* **Belirtilen Amaç**:
Aşağıdaki öğelerde "Given: Open the Struttura section" ifadesini içeren satırdan öğelerin sonuna kadar her şeyi, boş satırları atlayarak "Sıra No" ve "Öğe Satırı" sütunlu bir Markdown tablosuna dönüştürür müsünüz? Resimler yanıta alınmasın.

* **Ham Öğeler**:
========================

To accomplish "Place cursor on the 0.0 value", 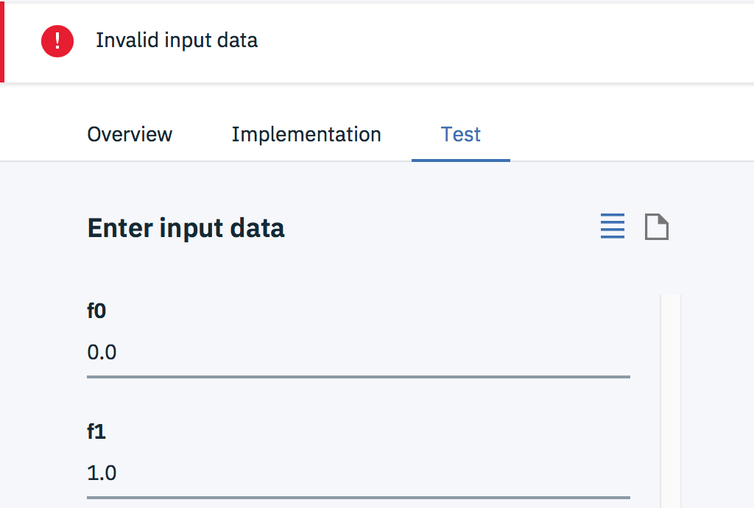I will 102,353.
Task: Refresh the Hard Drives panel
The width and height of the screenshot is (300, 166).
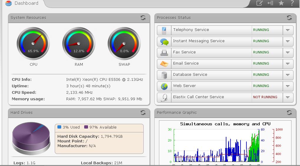Action: point(143,113)
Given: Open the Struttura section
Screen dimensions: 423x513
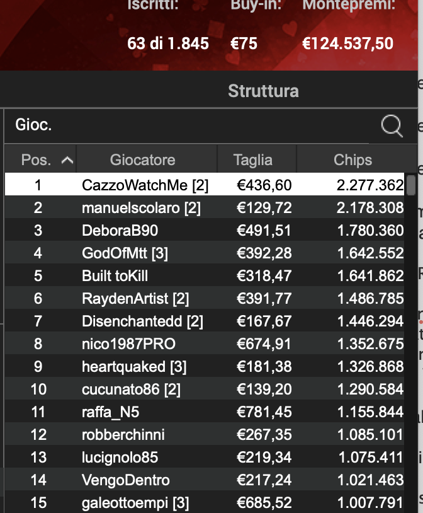Looking at the screenshot, I should [264, 90].
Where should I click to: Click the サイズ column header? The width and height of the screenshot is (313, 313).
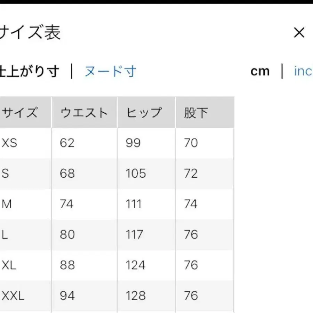pyautogui.click(x=21, y=112)
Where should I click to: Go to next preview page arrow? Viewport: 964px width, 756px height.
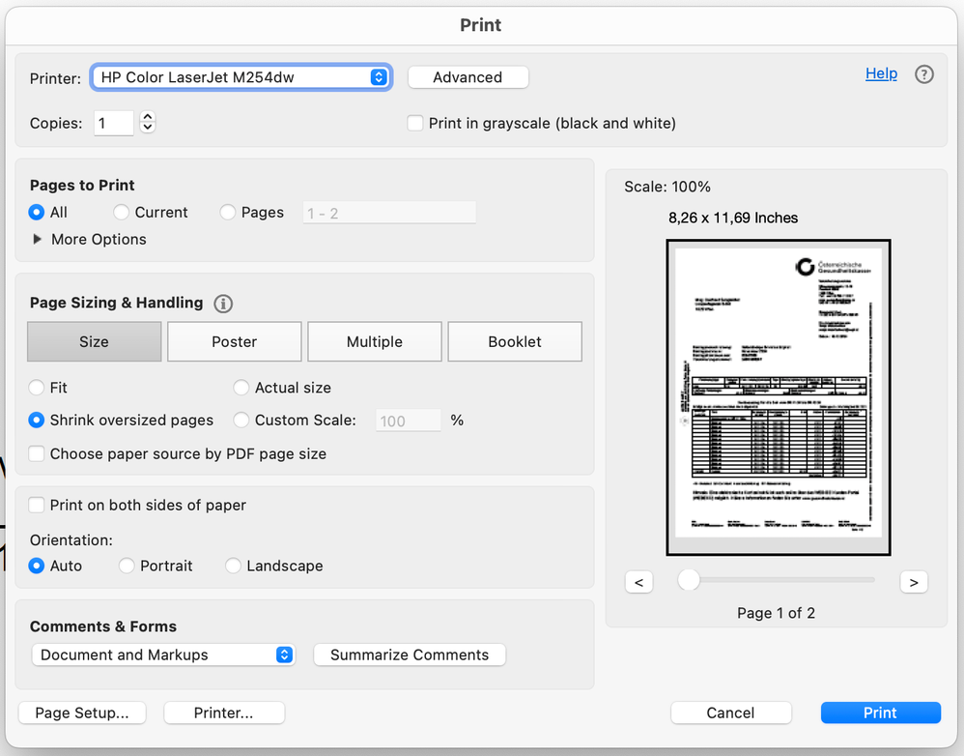tap(913, 582)
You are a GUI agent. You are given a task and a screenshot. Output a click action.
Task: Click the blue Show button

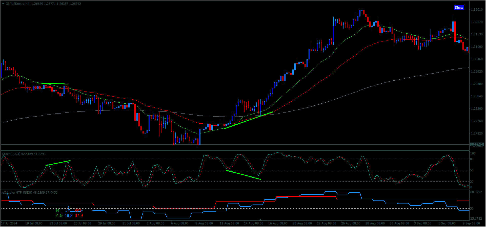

========================

* **Çözüm**:
| Sıra No | Öğe Satırı |
|---|---|
| 1 | Given: Open the Struttura section |
| 2 | Screen dimensions: 423x513 |
| 3 | Looking at the screenshot, I should [264, 90]. |
| 4 | Where should I click to: Click the サイズ column header? The width and height of the screenshot is (313, 313). |
| 5 | pyautogui.click(x=21, y=112) |
| 6 | Where should I click to: Go to next preview page arrow? Viewport: 964px width, 756px height. |
| 7 | tap(913, 582) |
| 8 | You are a GUI agent. You are given a task and a screenshot. Output a click action. |
| 9 | Task: Click the blue Show button |